- Aufgaben -
1. Wie alt war J. Harvey Haggard laut dem Blogeintrag, als er „An Adventure of Eros“ schrieb?
2. Gib aus dem Blogeintrag den Abschnitt von „Wonder Stories September“ bis „hier der Künstler?“ wortgetreu wieder.

- Ausgewählter Abschnitt -
+--

Samstag, 13. September 2025

Mehr Whodunit

Drei rote Reclamhefte
Fremdsprachentexte von Reclam in drei Ausgaben – mit Umschlagillustration: von wem?
In diesem Blogeintrag (nach Whodunit im vorigen Eintrag) setzt sich die Jagd auf den Künstler fort: Auch für Reclams Fremdsprachentexte fehlt der Illustrator. Einige Ausgaben der  Science Fiction Stories I und der darauf folgenden Classic Science Fiction Stories verwenden eine Umschlagillustration, ein Raumschiff, das einige Aliens hinter sich herzieht. Der Verlag gibt in den Heften keine Informationen zum Urheber (da hätten wir mehr von Reclam erwartet!). Wer war es?
Wonder Stories September 1931
Ich hatte wenig Hoffnung, hier zu einem Ergebnis zu kommen. Dieser Fund war dann auch nicht das Ergebnis von Geschick, Wissen oder Fleiss, sondern am ehesten von Geduld, man klickt ja eh viele Links – und natürlich viel Glück.
Gestolpert bin ich in einem sozialen Medium über das Cover von Wonder Stories vom September 1931. Auf den zweiten Blick fällt eine frappierende Ähnlichkeit mit der Reclam-Illustration auf. Eine genauere Untersuchung zeigt aber auch deutliche Unterschiede. Die Ähnlichkeit ist aber doch zu gross, um Zufall zu sein. Also stellt sich die Frage: Findet sich eine Spur zum gesuchten Bild? Wer ist hier der Künstler?
Und ein Blick ins Heft beantwortet die Frage nicht sofort: Es gibt keine direkte Angabe, wer das Cover gestaltet hat, aber eine weitere Spur findet sich: Im Inhaltsverzeichnis finden wir:
ON THE COVER this month from J. Harvey Haggard’s “An Adventure of Eros” we find the horrified men in the space ship discovering suddenly that an unknown force has shot them away from the planetoid Eros and thus released them from the grip of the frenzied metal men.
Wir blättern also zum Adventure of Eros auf Seite 546 (die Ausgabe beginnt mit der Seite 434: man paginiert über die Bände, diese Ausgabe ist Band 3, Nummer 4) und finden dort sofort die direkte Vorlage für die Reclam-Illustration: Hier gibt es noch etwas Landschaft und ein Raumschiff, ansonsten ist das identisch mit dem, was wir schwarz auf rot auf den Fremdsprachentexten sehen können. Gefunden!
Explizit erwähnt sei hier die illustrierte Kurzgeschichte An Adventure of Eros, geschrieben vom 18-Jährigen J. Harvey Haggard am Anfang seiner Karriere. Diese Kurzgeschichte ist kurz, knapp fünf Seiten, erklärt die Illustration, metallische Wesen, die am Raumschiff unserer Helden hängen, basiert auf dem (meiner Ansicht nach physikalisch falschen Interpretation vom) Effekt elektrischer Anziehung und ist (nach heutigen Massstäben) grauenvoll geschrieben. Trotzdem ist die Geschichte eine dringende Leseempfehlung (hier lesen), ein Muss – sich durch vier Seiten schlechte Prosa zu kämpfen, ist die Pointe absolut wert, insbesondere in diesem Blog.

+--

- Datenauszug -
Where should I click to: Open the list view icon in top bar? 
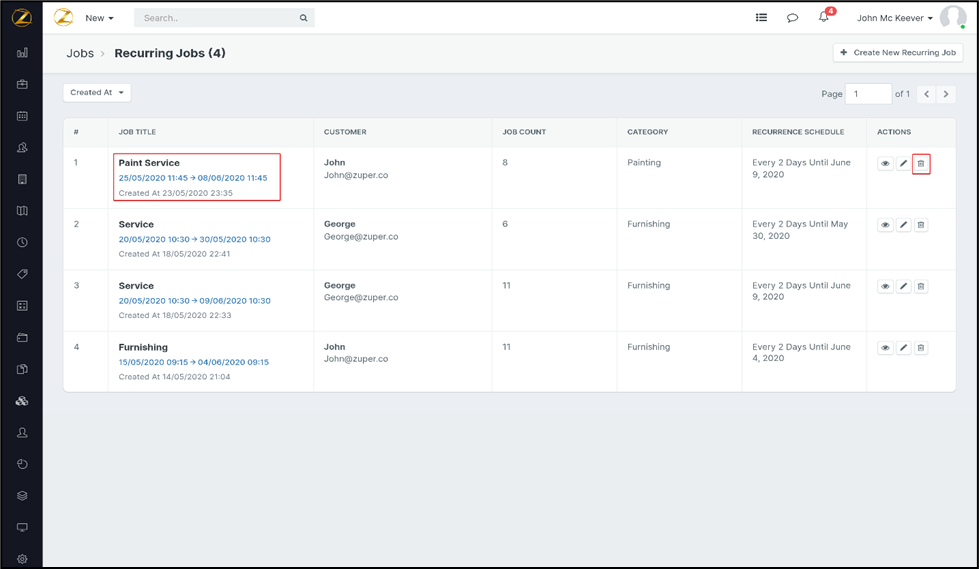pos(761,18)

+--

- Antworten je Aufgabe -
1. Er war 18 Jahre alt.

2.
Wonder Stories September 1931
Ich hatte wenig Hoffnung, hier zu einem Ergebnis zu kommen. Dieser Fund war dann auch nicht das Ergebnis von Geschick, Wissen oder Fleiss, sondern am ehesten von Geduld, man klickt ja eh viele Links – und natürlich viel Glück.
Gestolpert bin ich in einem sozialen Medium über das Cover von Wonder Stories vom September 1931. Auf den zweiten Blick fällt eine frappierende Ähnlichkeit mit der Reclam-Illustration auf. Eine genauere Untersuchung zeigt aber auch deutliche Unterschiede. Die Ähnlichkeit ist aber doch zu gross, um Zufall zu sein. Also stellt sich die Frage: Findet sich eine Spur zum gesuchten Bild? Wer ist hier der Künstler?